Cette recherche s’appuie sur plusieurs recherches académiques remarquables conduites depuis la fin de la guerre froide. « Les armées africaines et la rébellion : L’économie politique de la menace et l’efficacité au combat (African Militaries and Rebellion : the Political Economy of Threat and Combat Effectiveness) » de Jeffrey Herbst (2004) analyse le lien entre les forces armées africaines et leur aptitude à réagir aux rébellions. Une étude du groupe Eurasia, réalisée en 2010, intitulée « Un jour dans la  vie d’un soldat africain (A day in the life of an African soldier) » et tirée d’expériences de l’Algérie, de la République démocratique du Congo, du Kenya, du Nigeria et de l’Afrique du Sud, brosse un tableau de la vie à l’intérieur de ces armées. Elle examine également les raisons qui justifient une carrière dans l’armée, les principales frustrations et préoccupations, les opportunités de revenus supplémentaires, la bureaucratie et la culture de l’armée, les conditions sociales et les relations civilo-militaires. Le document « Fragilité politique en Afrique : Les coups d’État militaires sont-ils un phénomène sans fin ? (Political Fragility in Africa : Are Military Coups d’Etat a Never-Ending Phenomenon ?) » par Habiba Ben Barka et Mthuli Ncube (2012) met l’accent sur l’articulation entre la fragilité de l’État et les coups d’État.

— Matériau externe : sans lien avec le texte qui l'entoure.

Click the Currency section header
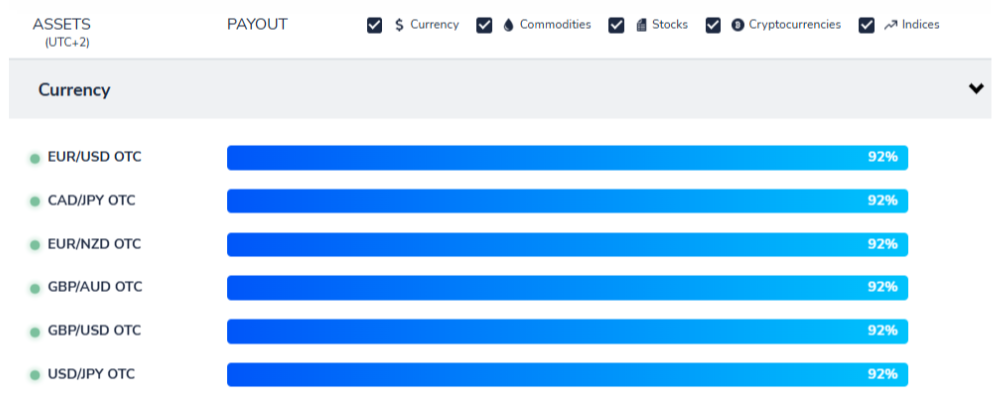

Le bulletin « Armées africaines : Chaînon manquant des transitions démocratiques » de Mathurin Houngnikpo (2012) explique comment les forces armées africaines s’adaptent et résistent parfois au contrôle et à la surveillance des civils. Le livre « Le soldat et l’État en mutation (The Soldier and the Changing State) » de Zoltan Barany (2013) souligne de même l’importance des attitudes et des valeurs des dirigeants militaires à l’égard des principes démocratiques en tant que baromètre des relations des militaires avec les dirigeants civils et le public. L’ouvrage « Comprendre les armées africaines (Understanding African Armies) » de David Chuter et Florence Gaub (2016) reconnaît la diversité et la complexité des armées africaines contemporaines, soulignant qu’elles ont souvent évolué par tâtonnements et englobent un large éventail d’approches et de missions. Ces ouvrages (voir les références pour une liste plus complète des ouvrages consultés) ont défini l’approche utilisée dans cette recherche, la formulation des questions du sondage et l’évaluation plus générale des normes et des valeurs des professionnels du secteur de la sécurité en Afrique.